With or without you: predictive coding and Bayesian inference in the brain

Abstract

Two theoretical ideas have emerged recently with the ambition to provide a unifying functional explanation of neural population coding and dynamics: predictive coding and Bayesian inference. Here, we describe the two theories and their combination into a single framework: Bayesian predictive coding. We clarify how the two theories can be distinguished, despite sharing core computational concepts and addressing an overlapping set of empirical phenomena. We argue that predictive coding is an algorithmic/representational motif that can serve several different computational goals of which Bayesian inference is but one. Conversely, while Bayesian inference can utilize predictive coding, it can also be realized by a variety of other representations. We critically evaluate the experimental evidence supporting Bayesian predictive coding and discuss how to test it more directly.

Figure 1

Neural arithmetics corresponding to different representational schemes. A. Predictive coding: the difference between the input and a prediction is computed, and the resulting prediction error is represented in the response of neurons.

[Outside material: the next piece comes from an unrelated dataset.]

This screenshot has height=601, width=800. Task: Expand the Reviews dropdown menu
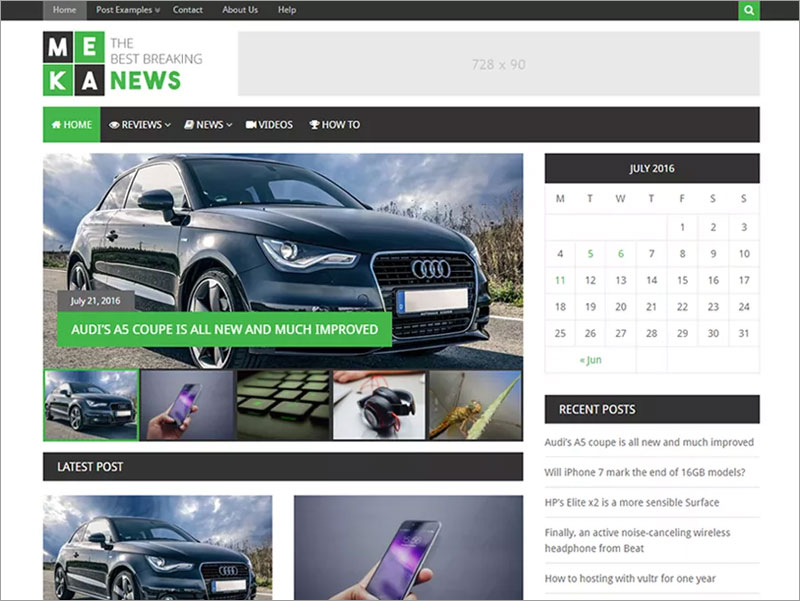[x=140, y=125]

B. Probability coding: the response of each neuron represents the posterior probability associated with a particular value (or range of values) of the latent variable(s). Thus, to compute their firing rate, neurons need to multiply their inputs, representing the likelihood, and the prediction, representing the prior. C. Log-probability coding: the response of each neuron represents the logarithm of the posterior probability associated with a particular value of the latent variable(s), thus it needs to sum its inputs, representing the log likelihood, and the prediction, representing the log prior. D. Direct variable coding: the response of each neuron represents the value of a different latent variable. The resulting population codes typically interpolate between what would be dictated by inputs or predictions alone.

Figure 2

A. Stimuli having progressively more high-level structure (top) give rise to less BOLD activity in human V1 (bottom left), and more activity in higher-level visual areas (lateral occipital complex, LOC, bottom right). Adapted from [25]. B. Stimuli (right) matching low-level (frequency structure) and high-level structure in natural images [26, 27] evoke near-identical average responses in macaque V1 (top left; if anything, the stimuli with higher-level structure gave slightly higher responses), despite activity in V2 increasing substantially (bottom left). The horizontal black bar denotes stimulus presentation, the grey bar is a noise control. Adapted from [27]. C. Stimulus-induced transients in macaque V1 responses at the onset of a static visual stimulus presented between 0–400 ms. The magnitude of the transient scales with contrast (colour code). Adapted from [28]. D. Mismatch negativity (MMN) in human auditory cortex. Two types of auditory tones were presented, a standard stimulus at 1000 Hz that was presented 80% of the time, and a deviant stimulus at a variety of frequencies that was presented 20% of the time. The event-related potentials for the two stimuli (black: standard 1000 Hz, red: deviant 1032 Hz) diverge around 200 ms after stimulus onset (S, horizontal black bar). Adapted from [29] using data from [30]. E. Nonlinear signal transformations result in changes in mean output even when only the variance of the input changes. Bottom: two membrane potential distributions with identical means, but one with less variability (red) than the other (blue). Top-left: firing rate nonlinearity mapping from membrane potential (x-axis) to firing rate (y-axis). Right: the resulting distributions over firing rates, and their means (horizontal lines). Notably, while the mode of the broader (blue) distribution is smaller than the mode of the narrower (red) distribution, the long tail of the broader distribution increases the mean above that of the red distribution. F. Stimulus-induced transients in a sampling-based direct variable coding model of V1 using non-equilibrium dynamics. The magnitude of the transient scales with contrast (colour code). Adapted from [31], c.f. panel C.